[Extracted records]

---

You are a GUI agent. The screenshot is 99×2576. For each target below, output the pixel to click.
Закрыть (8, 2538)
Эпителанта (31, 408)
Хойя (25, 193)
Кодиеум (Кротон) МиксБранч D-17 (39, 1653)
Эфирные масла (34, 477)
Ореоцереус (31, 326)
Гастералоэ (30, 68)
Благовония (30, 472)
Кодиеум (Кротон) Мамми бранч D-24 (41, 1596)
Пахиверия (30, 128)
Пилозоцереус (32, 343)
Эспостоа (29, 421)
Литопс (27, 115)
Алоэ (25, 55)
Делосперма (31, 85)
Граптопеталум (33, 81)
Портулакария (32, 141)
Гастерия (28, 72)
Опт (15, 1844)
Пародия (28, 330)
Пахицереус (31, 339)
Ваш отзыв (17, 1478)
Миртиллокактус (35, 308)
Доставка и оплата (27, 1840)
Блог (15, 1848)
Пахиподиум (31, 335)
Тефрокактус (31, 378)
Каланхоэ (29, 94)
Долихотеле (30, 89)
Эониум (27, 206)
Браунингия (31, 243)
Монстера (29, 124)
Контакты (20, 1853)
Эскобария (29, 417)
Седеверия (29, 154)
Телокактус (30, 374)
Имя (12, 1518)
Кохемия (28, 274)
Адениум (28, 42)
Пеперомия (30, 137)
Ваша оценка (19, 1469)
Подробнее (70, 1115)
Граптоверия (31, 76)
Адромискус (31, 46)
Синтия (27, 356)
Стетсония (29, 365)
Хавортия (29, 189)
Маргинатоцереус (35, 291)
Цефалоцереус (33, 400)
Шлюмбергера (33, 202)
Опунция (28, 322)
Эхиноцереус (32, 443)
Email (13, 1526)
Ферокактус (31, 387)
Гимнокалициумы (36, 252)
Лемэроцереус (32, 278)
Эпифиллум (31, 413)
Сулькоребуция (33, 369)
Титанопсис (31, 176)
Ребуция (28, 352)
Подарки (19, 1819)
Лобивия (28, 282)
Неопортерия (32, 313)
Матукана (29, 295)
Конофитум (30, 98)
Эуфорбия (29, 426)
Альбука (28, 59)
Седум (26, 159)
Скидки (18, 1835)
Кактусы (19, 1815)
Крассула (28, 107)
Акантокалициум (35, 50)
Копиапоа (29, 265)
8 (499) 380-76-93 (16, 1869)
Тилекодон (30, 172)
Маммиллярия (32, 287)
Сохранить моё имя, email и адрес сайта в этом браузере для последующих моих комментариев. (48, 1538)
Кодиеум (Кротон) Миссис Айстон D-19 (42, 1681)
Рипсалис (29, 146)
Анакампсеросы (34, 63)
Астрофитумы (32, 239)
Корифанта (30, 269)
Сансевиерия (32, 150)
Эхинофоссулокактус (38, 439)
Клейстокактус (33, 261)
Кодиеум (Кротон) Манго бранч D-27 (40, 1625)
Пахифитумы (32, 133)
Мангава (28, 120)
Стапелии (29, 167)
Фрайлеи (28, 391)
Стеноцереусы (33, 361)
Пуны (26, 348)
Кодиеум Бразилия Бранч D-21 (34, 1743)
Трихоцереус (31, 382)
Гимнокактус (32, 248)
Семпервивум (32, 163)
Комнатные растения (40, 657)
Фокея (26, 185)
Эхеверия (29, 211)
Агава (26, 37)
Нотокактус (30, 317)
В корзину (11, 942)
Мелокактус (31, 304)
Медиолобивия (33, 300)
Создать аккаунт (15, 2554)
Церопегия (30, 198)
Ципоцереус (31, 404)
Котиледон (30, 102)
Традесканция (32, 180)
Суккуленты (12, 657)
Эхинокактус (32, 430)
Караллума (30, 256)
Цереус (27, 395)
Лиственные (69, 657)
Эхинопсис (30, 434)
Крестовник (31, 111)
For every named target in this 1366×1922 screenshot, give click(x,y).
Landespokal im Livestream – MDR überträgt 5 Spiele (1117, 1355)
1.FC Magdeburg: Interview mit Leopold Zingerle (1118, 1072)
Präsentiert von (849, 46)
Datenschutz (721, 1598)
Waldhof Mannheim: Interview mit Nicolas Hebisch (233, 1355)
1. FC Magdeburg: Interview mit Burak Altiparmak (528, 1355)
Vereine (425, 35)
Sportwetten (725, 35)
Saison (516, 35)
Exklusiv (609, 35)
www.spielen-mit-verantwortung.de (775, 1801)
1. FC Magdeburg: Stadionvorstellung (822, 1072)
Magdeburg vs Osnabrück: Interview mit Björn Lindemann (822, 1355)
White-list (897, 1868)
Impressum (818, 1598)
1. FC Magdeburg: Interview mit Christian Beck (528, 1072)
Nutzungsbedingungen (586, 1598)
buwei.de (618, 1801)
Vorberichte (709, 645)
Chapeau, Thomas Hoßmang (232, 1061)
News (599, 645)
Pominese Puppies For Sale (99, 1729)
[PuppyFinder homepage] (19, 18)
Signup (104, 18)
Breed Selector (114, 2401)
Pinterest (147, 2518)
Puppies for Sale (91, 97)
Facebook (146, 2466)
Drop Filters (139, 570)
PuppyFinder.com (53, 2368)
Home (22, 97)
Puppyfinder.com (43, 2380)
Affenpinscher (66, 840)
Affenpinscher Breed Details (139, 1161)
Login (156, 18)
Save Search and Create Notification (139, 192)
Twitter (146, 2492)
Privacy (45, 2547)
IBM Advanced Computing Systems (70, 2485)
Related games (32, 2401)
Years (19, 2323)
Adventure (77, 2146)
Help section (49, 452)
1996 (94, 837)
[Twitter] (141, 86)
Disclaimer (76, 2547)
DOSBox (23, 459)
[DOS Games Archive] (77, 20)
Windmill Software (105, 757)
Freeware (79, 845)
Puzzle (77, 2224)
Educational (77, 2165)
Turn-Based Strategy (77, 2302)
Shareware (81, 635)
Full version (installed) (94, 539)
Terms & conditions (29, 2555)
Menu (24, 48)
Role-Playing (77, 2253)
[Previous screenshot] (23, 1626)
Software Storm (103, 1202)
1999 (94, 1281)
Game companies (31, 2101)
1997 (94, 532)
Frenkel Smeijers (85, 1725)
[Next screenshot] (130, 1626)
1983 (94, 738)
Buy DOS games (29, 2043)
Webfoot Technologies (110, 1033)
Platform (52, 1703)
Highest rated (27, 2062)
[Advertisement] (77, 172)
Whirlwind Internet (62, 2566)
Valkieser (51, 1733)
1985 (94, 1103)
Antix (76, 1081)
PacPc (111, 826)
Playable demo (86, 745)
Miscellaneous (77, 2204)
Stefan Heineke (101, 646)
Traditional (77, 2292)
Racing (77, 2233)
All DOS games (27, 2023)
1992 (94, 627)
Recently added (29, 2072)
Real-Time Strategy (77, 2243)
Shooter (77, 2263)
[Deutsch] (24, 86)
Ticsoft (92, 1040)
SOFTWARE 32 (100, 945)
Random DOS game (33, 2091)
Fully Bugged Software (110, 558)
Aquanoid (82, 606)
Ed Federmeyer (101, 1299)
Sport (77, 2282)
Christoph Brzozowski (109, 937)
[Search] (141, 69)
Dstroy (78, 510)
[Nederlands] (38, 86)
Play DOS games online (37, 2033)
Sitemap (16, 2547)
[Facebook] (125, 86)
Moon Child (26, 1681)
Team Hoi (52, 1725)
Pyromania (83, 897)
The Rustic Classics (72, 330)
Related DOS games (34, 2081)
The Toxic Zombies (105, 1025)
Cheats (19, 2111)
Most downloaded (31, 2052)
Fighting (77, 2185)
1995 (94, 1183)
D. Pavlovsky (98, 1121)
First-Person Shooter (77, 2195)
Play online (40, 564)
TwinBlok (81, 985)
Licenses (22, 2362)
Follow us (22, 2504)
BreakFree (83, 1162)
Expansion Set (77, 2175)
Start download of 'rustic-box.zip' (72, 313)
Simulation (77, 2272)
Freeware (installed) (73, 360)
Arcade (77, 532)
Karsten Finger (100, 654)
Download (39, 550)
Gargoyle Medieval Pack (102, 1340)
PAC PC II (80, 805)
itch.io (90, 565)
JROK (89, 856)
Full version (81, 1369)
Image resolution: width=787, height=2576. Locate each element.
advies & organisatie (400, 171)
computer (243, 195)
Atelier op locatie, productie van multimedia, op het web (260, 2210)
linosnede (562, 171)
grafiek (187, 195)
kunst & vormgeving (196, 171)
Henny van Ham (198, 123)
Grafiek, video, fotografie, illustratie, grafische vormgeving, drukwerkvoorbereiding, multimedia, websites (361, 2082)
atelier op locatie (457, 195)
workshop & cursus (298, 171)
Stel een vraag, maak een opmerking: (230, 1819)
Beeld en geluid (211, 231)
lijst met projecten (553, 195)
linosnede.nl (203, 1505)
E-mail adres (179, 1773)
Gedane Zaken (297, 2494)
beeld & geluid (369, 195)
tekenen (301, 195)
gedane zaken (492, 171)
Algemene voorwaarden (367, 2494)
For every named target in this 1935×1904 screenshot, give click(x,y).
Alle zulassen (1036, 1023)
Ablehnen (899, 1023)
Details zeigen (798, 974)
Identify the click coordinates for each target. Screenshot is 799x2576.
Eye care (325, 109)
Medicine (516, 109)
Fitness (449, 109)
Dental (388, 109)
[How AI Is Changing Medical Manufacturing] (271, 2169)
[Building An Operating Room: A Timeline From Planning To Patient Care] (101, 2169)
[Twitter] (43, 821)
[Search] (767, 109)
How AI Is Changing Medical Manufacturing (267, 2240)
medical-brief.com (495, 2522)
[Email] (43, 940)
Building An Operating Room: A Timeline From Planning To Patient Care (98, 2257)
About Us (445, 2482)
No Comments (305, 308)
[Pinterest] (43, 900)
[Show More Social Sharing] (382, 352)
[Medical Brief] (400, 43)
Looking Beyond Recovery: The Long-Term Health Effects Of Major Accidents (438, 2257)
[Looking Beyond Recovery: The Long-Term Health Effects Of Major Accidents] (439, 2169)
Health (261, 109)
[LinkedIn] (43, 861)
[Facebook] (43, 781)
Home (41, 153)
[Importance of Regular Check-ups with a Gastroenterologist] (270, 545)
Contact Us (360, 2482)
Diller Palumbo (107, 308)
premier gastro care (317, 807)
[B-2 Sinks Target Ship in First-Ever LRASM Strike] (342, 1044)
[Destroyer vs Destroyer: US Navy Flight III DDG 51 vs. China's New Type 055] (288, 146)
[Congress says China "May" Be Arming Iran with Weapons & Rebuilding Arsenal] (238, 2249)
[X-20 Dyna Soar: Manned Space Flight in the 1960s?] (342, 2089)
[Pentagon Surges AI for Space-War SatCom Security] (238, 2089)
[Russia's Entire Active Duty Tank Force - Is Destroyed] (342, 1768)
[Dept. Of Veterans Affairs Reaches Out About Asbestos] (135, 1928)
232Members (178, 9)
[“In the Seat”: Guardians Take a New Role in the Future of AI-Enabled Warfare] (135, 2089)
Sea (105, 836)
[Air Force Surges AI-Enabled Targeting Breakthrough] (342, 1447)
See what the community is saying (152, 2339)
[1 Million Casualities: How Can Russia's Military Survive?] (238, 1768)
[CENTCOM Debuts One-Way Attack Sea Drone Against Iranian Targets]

---

Task item: In the entries above, the lines from the one bearing "1.FC Magdeburg: Interview" up to and including the one bearing "1996 (94, 837)" should be transcribed exactly; no other line is wanted.

Answer to this task:
1.FC Magdeburg: Interview mit Leopold Zingerle (1118, 1072)
Präsentiert von (849, 46)
Datenschutz (721, 1598)
Waldhof Mannheim: Interview mit Nicolas Hebisch (233, 1355)
1. FC Magdeburg: Interview mit Burak Altiparmak (528, 1355)
Vereine (425, 35)
Sportwetten (725, 35)
Saison (516, 35)
Exklusiv (609, 35)
www.spielen-mit-verantwortung.de (775, 1801)
1. FC Magdeburg: Stadionvorstellung (822, 1072)
Magdeburg vs Osnabrück: Interview mit Björn Lindemann (822, 1355)
White-list (897, 1868)
Impressum (818, 1598)
1. FC Magdeburg: Interview mit Christian Beck (528, 1072)
Nutzungsbedingungen (586, 1598)
buwei.de (618, 1801)
Vorberichte (709, 645)
Chapeau, Thomas Hoßmang (232, 1061)
News (599, 645)
Pominese Puppies For Sale (99, 1729)
[PuppyFinder homepage] (19, 18)
Signup (104, 18)
Breed Selector (114, 2401)
Pinterest (147, 2518)
Puppies for Sale (91, 97)
Facebook (146, 2466)
Drop Filters (139, 570)
PuppyFinder.com (53, 2368)
Home (22, 97)
Puppyfinder.com (43, 2380)
Affenpinscher (66, 840)
Affenpinscher Breed Details (139, 1161)
Login (156, 18)
Save Search and Create Notification (139, 192)
Twitter (146, 2492)
Privacy (45, 2547)
IBM Advanced Computing Systems (70, 2485)
Related games (32, 2401)
Years (19, 2323)
Adventure (77, 2146)
Help section (49, 452)
1996 (94, 837)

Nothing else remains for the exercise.